▶ [PAGE TEXT]:
= = = = = = =

Think Freely Media presents Common Sense with Paul Jacob

How about letting us drive?

Who’s us? Passengers—taxi-ride buyers. Plus anyone else who participates in the market transactions that take us places.

Many Orlando, Florida cabbies are eager to work with the ride-sharing company that makes the smartphone app Uber. They’re tired of leasing cabs for $129 a day while scrambling for enough price-controlled fares to earn a decent living after paying that steep cost. Uber drivers provide their own car and let the firm’s technology connect them to customers. Uber gets 20 percent of fare revenue.

The politics are mostly hostile to the innovation in places like New York City where markets are mangled by super-high license fees and other regulations. The politics are also tough in Orlando, which has been cracking down on Uber drivers. But the mayor and Uber executives have been talking about a deal under which Uber could operate if it submits to . . . regulation. (Sigh.)

Cab companies in the City Beautiful expect to rapidly lose revenue if innovators like Uber and Lyft get to operate freely. But Orlando taxi drivers expect to gain.

“If you talk to 1,000 drivers,” says one, “950 will tell you they are going to Uber.” Says another: “Let Uber come here. It’s going to be good for the customer and the driver.”

Let them come. Also kill all regulations, including fare caps, that make it harder for cab companies to adapt. Let terms of trade be driven—regulated—by traders. Not by governments.

This is Common Sense. I’m Paul Jacob.

By: Redactor


  1. Jay says:

    Since i don’t live in or go to NYC or Orlando, and do not own or use taxis, I consider myself unbiased.

    Get rid of ALL regulations? Any idea-insurance-if the taxi is involved in an accident? or, is it buyer beware? Ask the driver-” how much liability and other insurance do you have?

    No regulations sounds great- but the practicality?

  2. Rick says:

    Those are the early issues of a disruptive industry. It’s all good because if you taxi, you can save 50%. The point is to prevent the established industry from squashing a disruptive industry through teh power of the lobby like what Tesla is fighting with the model of direct selling cars to the public.

    Same with Airbnb which is disrupting the hotel industry.

    There are a lot of powerful and disruptive forces working right now. Not the least of which is self-driving trucks which threatens to put 8,000,000 truck drivers out of work in the next few years(teamsters lobby). It will be good for consumers but hey, if you drive a truck, you may be out of work soon. Drones could kill floral & pizza delivery jobs among many. Do we want to halt that progress or allow it to flourish?

= = = = = = =

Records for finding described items
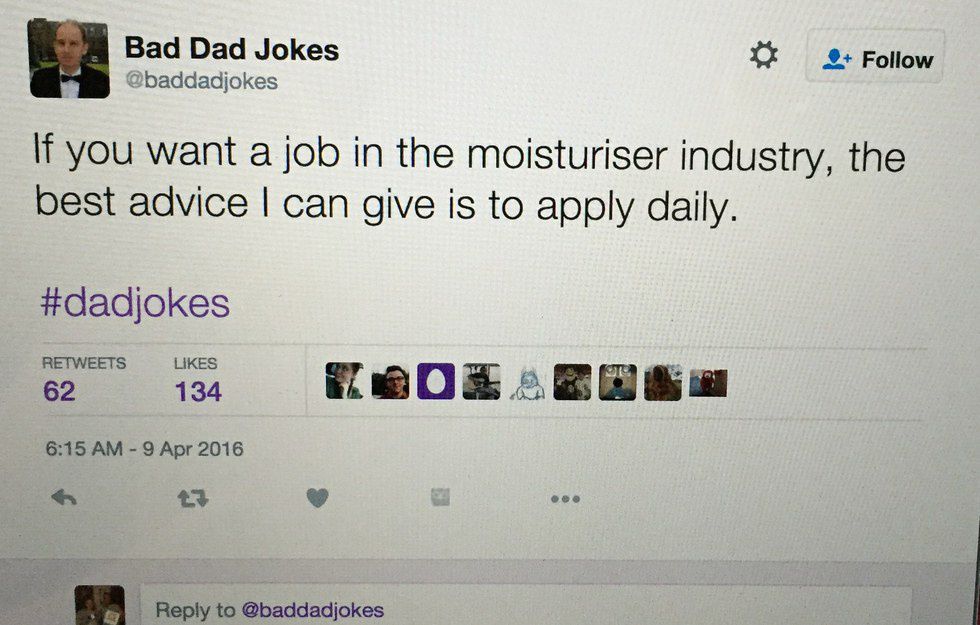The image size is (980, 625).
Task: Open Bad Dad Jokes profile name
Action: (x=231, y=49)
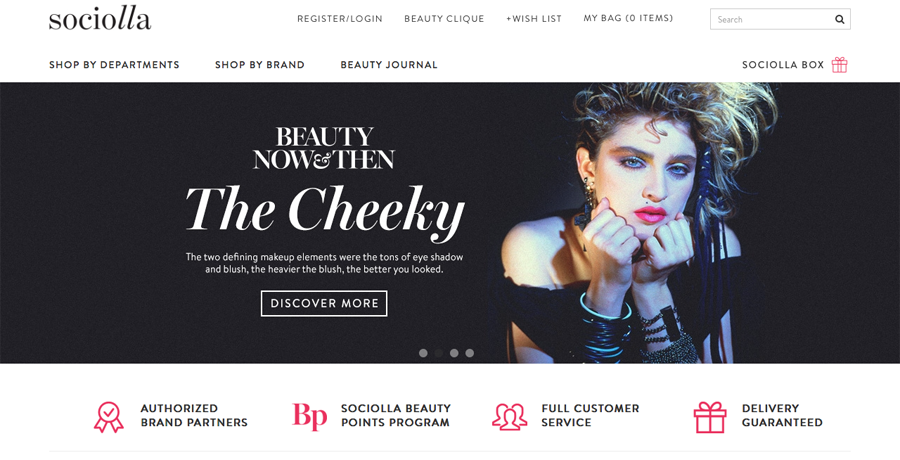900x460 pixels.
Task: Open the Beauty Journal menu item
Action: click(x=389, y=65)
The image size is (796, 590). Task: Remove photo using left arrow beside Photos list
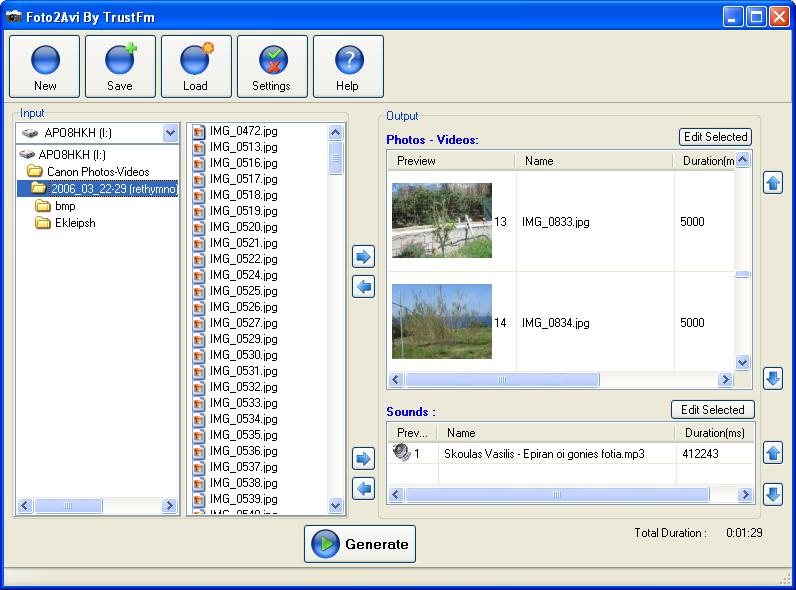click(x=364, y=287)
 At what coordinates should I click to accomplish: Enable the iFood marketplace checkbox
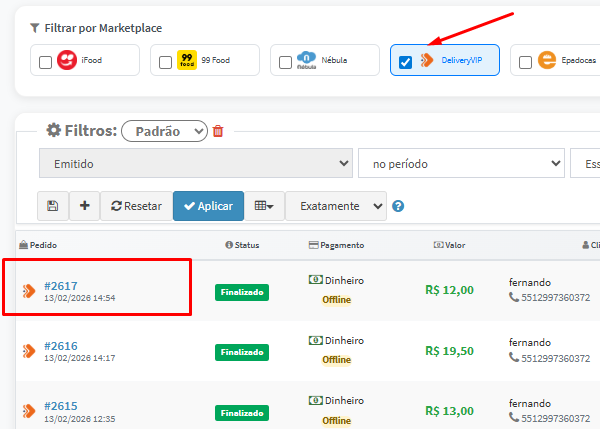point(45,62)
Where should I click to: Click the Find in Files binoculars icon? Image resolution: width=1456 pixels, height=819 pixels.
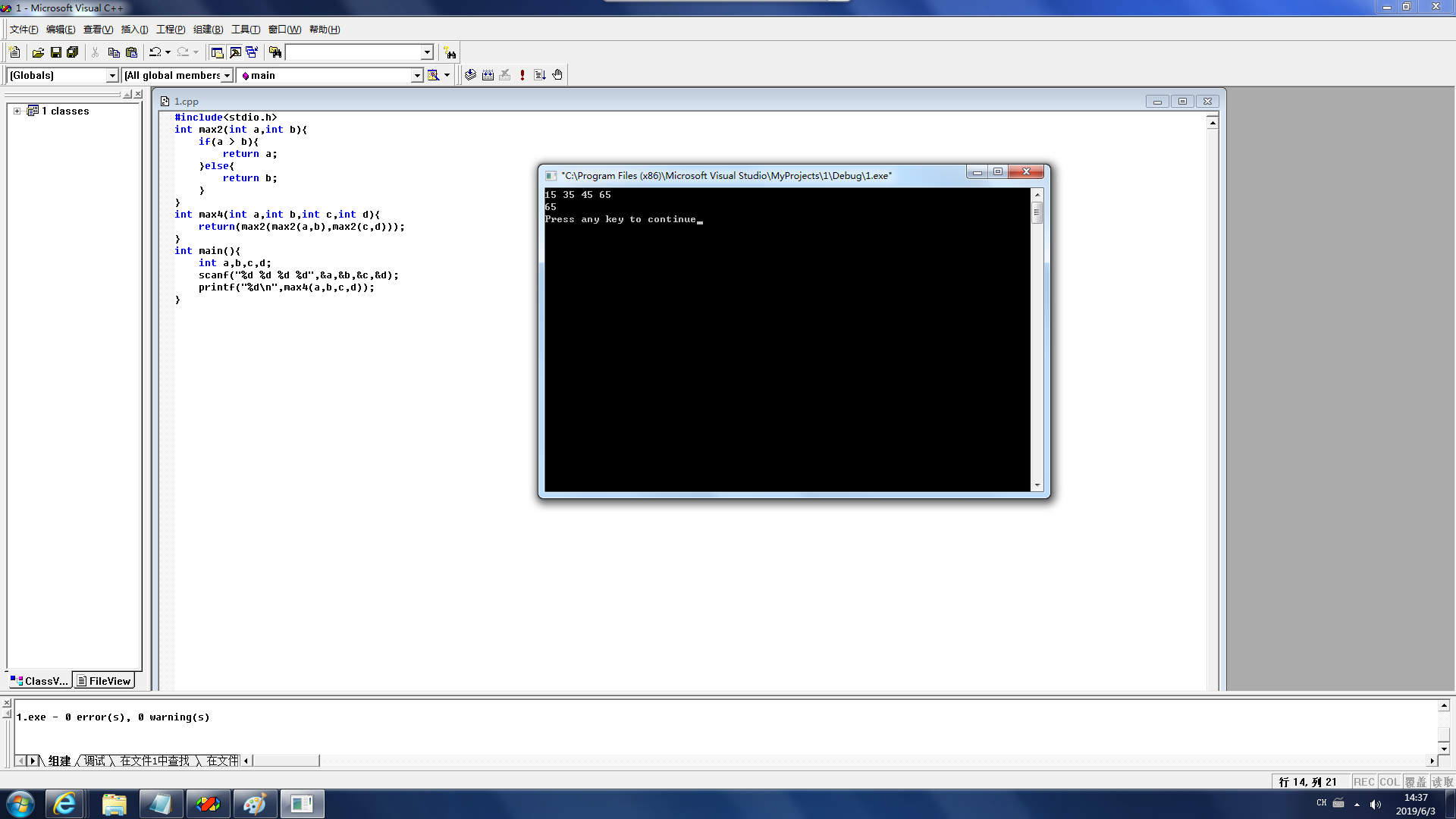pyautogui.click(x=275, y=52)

= = = = = = =

▶ [OBJECTIVE 1]: Repeat the passage of the Uber commentary from "By: Redactor" to "to the public.", word for word.
▶ [OBJECTIVE 2]:
Answer these questions using the Uber commentary:
(a) How much per day do Orlando cabbies pay to lease a cab?
(b) What share of fare revenue goes to Uber?
(c) How many truck drivers does Rick say self-driving trucks could put out of work?
▶ [OBJECTIVE 3]: Please go on with the Uber commentary from its last sentence.
These records were taken from a separate source.

▶ [TASK OUTPUT 1]:
By: Redactor


  1. Jay says:

    Since i don’t live in or go to NYC or Orlando, and do not own or use taxis, I consider myself unbiased.

    Get rid of ALL regulations? Any idea-insurance-if the taxi is involved in an accident? or, is it buyer beware? Ask the driver-” how much liability and other insurance do you have?

    No regulations sounds great- but the practicality?

  2. Rick says:

    Those are the early issues of a disruptive industry. It’s all good because if you taxi, you can save 50%. The point is to prevent the established industry from squashing a disruptive industry through teh power of the lobby like what Tesla is fighting with the model of direct selling cars to the public.

▶ [TASK OUTPUT 2]:
(a) $129 a day.
(b) 20 percent.
(c) 8,000,000.

▶ [TASK OUTPUT 3]:
    In the oligarchic countries, and we may now be one of them now, old industries get propped up at the expense of progress and consumers. When the Iron Curtain fell in the early 90s, we learned that Soviet farms were being plowed and planted with tractors built in the 1930s. Obviously inefficient to farmer & consumer alike.

  3. MoreFreedom says:

    Should insurance be mandatory for Uber drivers? Auto insurance is already mandatory in all 50 states:

    That includes liability for the driver.

    When Uber drivers start getting sued for damages due to an accident they caused, and insurance doesn’t cover it, expect a lot of bad publicity for that driver and for Uber. Drivers who don’t have adequate insurance, can lose most everything they have if they cause an accident with sufficient harm done.

  4. Jay says:

    To More Freedom:

    I don’t know about other states, but in FL. the insurance minimums are all that is required to drive. I do not know if there is a higher minimum for those who take passengers, or if there would be. (There should be). As to–“could lsoe everything”–I was involved in an accident years ago; the police cited me-I felt i was the victim; my insurance co. (and private attorney) told me to accept, pay the fine ($50.00)-less expensive then fight. The otehr party’s attorney offered a reasonable settlement; my insurannce co. refused; 3 years later-went to court-round numbers-$2 million verdict against me. I declared CH 7 BK; (insurance co. later settled for jsut under $1 million)- the point being- big verdict-declare BK-in FL ( and I beleive msot states) home is exempt; and have lead time to move assets.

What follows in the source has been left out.